═════ Text shown

As part of the nation’s Atmanirbhar (self-reliance) initiative, there is a growing need to manufacture these advanced missiles within the country. To realize this objective, the proposal is to produce HSLD Mk II missiles following the “Make III” procedure as outlined in Chapter III of the Defense Acquisition Procedure 2020 (DAP 2020).

The High-Speed Low Drag (HSLD) Mk II missile is part of India’s next-generation short-range air-dropped precision-guided munition family. This advanced munition is currently in development under the auspices of India’s renowned Defense Research and Development Organisation (DRDO). Designed for the Indian Air Force (IAF), the HSLD Mk II missile offers the capability to target and destroy strategic high-value enemy infrastructure from stand-off distances.

This general-purpose bomb is compatible with a variety of aircraft within the IAF’s inventory, including the Dassault Mirage 2000, Mikoyan MiG-29, SEPECAT Jaguar, Sukhoi Su-30MKI, and the indigenous HAL Tejas. The adaptability of the HSLD Mk II missile makes it a versatile asset for the IAF’s air defence strategy.

══════════
═════ Stored data

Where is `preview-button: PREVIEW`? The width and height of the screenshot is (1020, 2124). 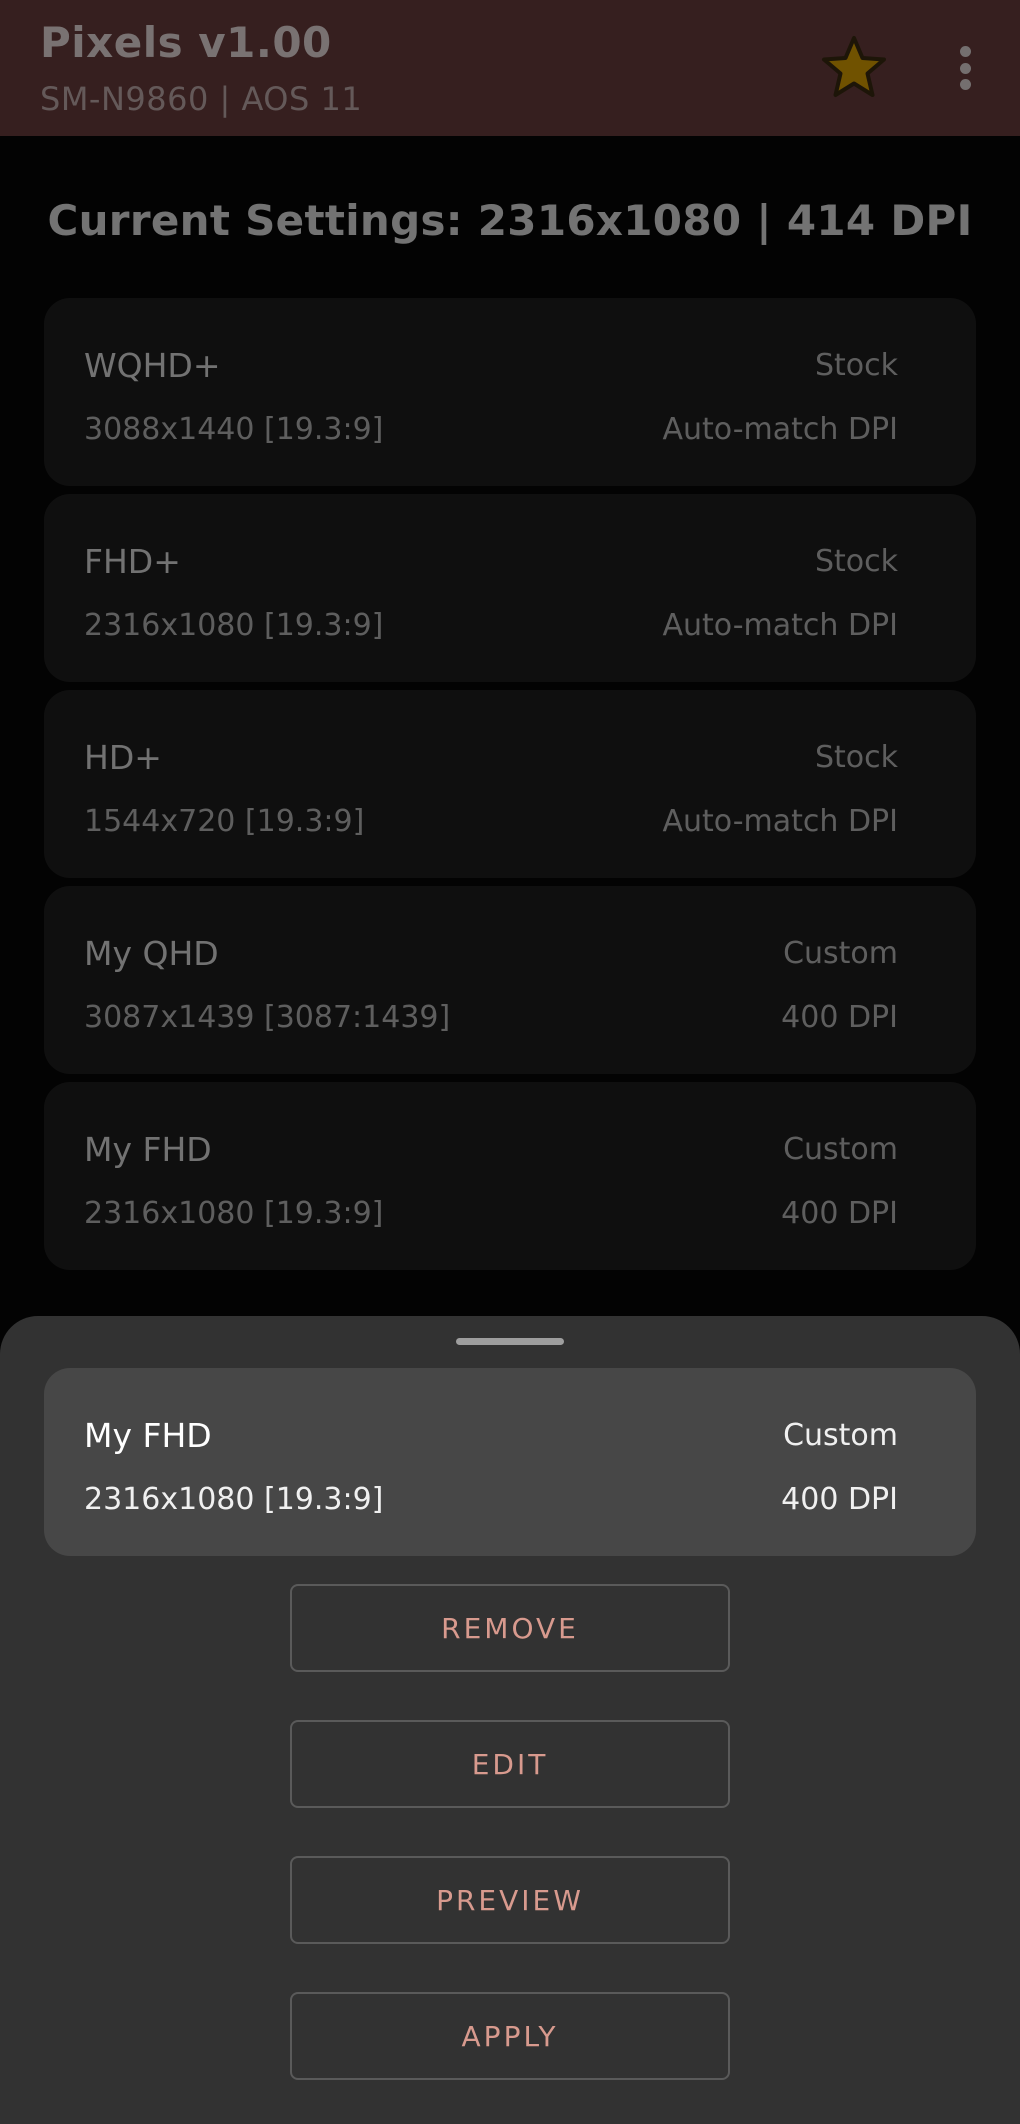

══════════

**Instructions to follow**:
Extend the text about the HSLD Mk II missile, starting after its last sentence. The material is not needed here.

**Output**:
The Indian Air Force has already taken significant strides in validating the capabilities of the HSLD Mk II missile. Notably, the IAF successfully tested the PGHSLD 500 from the Su-30MKI platform, demonstrating the missile’s precision and reliability in real-world scenarios.

The proposal to manufacture HSLD Mk II missiles within India, in alignment with the Atmanirbhar scheme, marks a substantial leap toward self-reliance in munition production. By reducing reliance on foreign suppliers and embracing indigenous manufacturing, India strengthens its national defence capabilities while fostering a self-reliant future.